Cuando el miedo gobierna

En Colombia, el miedo no es solo una emoción individual: es una atmósfera colectiva que condiciona la vida cotidiana, moldea las decisiones públicas y debilita la cohesión social. No es el miedo abstracto de las encuestas; es el que se cuela en la rutina: en la forma en que los ciudadanos transitan la ciudad, en el silencio que se impone en ciertos territorios, en la desconfianza con la que se percibe a la institucionalidad.

Este miedo opera de manera silenciosa, pero sostenida. Paraliza la denuncia, distorsiona la percepción del riesgo, favorece la estigmatización y refuerza las barreras sociales. Y, sobre todo, debilita el vínculo entre el ciudadano y el Estado. Porque cuando la gente no confía en que las instituciones la van a proteger, busca formas alternativas de protección o simplemente se retrae, se aísla, se adapta. Se acostumbra.

Ahí es donde la desconfianza institucional deja de ser un indicador de opinión y se convierte en un problema estructural de seguridad. La ausencia de respuestas eficaces, la lentitud de la justicia, la incapacidad de prevenir, proteger o reparar, erosionan la idea de autoridad legítima. La consecuencia no es solo el debilitamiento del Estado: es el deterioro de los mecanismos de convivencia. Si los conflictos no se tramitan por vías institucionales, los ciudadanos recurren a las vías de hecho. Si el ciudadano no cree en el juez o en el fiscal, terminará confiando en el actor armado, el combo o la regla informal.

La convivencia es una de las principales víctimas de esta desconfianza. En un contexto donde la amenaza parece permanente y la protección institucional intermitente, se rompen los lazos comunitarios, se multiplican los estigmas y se endurecen las formas de relación social. El miedo no solo produce silencio: produce distancia, prejuicio y fragmentación.

Y esto no es solo un problema de seguridad ciudadana. Es un riesgo para la democracia. Una sociedad con miedo tiende a replegarse, a renunciar a la deliberación y a aceptar formas de gobierno que prometen orden a cualquier costo. La democracia requiere confianza: en el otro, en las reglas, en las instituciones. Sin ella, el miedo ocupa su lugar.

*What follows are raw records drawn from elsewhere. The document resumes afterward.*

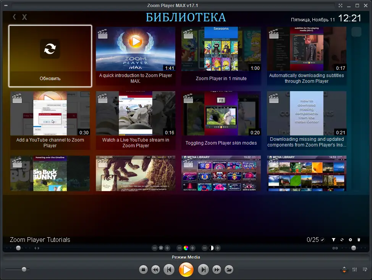Open the playlist icon at bottom right

(365, 269)
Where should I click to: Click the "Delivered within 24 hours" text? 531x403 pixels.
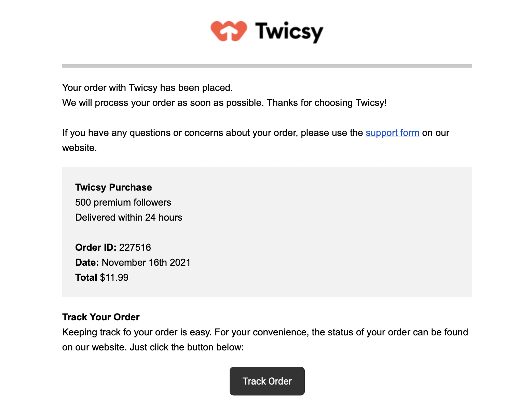tap(128, 218)
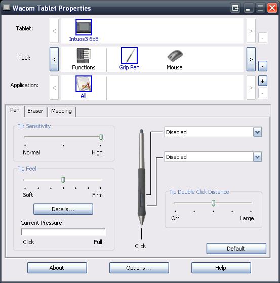Viewport: 280px width, 283px height.
Task: Select the Intuos3 6x8 tablet icon
Action: [x=84, y=27]
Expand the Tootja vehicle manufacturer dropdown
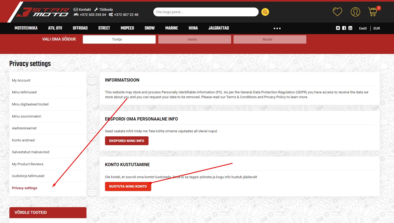 (x=119, y=39)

Recuperar la confianza es, entonces, un objetivo de primer orden. Pero no se logra solo con discursos. Requiere resultados tangibles, presencia estatal efectiva, instituciones accesibles y una narrativa política que convoque a la esperanza. Gobernar la seguridad no es gestionar el miedo: es desactivarlo. Y eso empieza por reconocer que, en demasiados lugares del país, el miedo gobierna.